= Source information =
===============

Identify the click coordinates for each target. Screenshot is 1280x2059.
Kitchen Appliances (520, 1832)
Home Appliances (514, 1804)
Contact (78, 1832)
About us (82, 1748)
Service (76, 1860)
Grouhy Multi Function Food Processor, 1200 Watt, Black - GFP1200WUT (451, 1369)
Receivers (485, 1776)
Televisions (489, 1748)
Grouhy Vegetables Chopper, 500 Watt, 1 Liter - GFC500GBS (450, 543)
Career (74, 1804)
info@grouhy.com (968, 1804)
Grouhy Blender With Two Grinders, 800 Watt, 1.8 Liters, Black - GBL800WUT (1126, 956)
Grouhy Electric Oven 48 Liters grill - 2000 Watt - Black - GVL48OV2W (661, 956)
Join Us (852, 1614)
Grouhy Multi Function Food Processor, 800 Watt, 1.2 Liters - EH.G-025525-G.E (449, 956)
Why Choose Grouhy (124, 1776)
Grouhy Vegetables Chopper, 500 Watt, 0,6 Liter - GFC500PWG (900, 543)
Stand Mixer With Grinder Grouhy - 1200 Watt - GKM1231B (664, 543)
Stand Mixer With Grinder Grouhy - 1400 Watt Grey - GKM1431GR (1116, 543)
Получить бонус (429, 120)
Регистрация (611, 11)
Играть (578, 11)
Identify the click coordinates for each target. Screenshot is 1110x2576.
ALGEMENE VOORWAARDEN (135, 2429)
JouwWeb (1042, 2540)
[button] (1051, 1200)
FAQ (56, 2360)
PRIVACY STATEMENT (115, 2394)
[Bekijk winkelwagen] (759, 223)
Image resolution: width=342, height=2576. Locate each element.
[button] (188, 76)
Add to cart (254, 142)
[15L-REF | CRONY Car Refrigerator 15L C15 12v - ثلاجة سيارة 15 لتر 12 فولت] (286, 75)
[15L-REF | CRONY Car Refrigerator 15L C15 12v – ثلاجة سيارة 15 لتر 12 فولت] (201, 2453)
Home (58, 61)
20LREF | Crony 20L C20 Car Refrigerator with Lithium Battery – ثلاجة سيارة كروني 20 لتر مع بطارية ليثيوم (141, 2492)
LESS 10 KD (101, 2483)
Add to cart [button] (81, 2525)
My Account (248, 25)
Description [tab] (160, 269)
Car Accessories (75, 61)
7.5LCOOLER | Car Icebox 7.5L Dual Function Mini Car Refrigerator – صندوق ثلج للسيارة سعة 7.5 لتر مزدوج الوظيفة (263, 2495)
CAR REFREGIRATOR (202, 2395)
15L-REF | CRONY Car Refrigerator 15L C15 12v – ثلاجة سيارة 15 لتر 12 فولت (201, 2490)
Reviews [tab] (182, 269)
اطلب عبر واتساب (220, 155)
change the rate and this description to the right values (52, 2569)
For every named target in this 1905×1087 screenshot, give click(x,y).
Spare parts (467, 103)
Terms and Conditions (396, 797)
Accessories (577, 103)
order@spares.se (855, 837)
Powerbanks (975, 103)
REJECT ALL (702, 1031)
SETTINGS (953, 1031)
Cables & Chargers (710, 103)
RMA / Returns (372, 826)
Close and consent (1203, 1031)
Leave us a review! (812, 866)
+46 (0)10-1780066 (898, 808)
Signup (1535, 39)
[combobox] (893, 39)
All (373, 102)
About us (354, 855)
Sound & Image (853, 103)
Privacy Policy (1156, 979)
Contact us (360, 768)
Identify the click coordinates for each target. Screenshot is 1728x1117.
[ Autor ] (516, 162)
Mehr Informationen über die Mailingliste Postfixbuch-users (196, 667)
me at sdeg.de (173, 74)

===============

= Description of the task =
In the listing above, find the line containing "Grouhy Multi Function Food Processor, 800" and the line containing "Stand Mixer With Grinder Grouhy - 1200", then repeat those two lines and everything between them exactly.

= Output for this task =
Grouhy Multi Function Food Processor, 800 Watt, 1.2 Liters - EH.G-025525-G.E (449, 956)
Why Choose Grouhy (124, 1776)
Grouhy Vegetables Chopper, 500 Watt, 0,6 Liter - GFC500PWG (900, 543)
Stand Mixer With Grinder Grouhy - 1200 Watt - GKM1231B (664, 543)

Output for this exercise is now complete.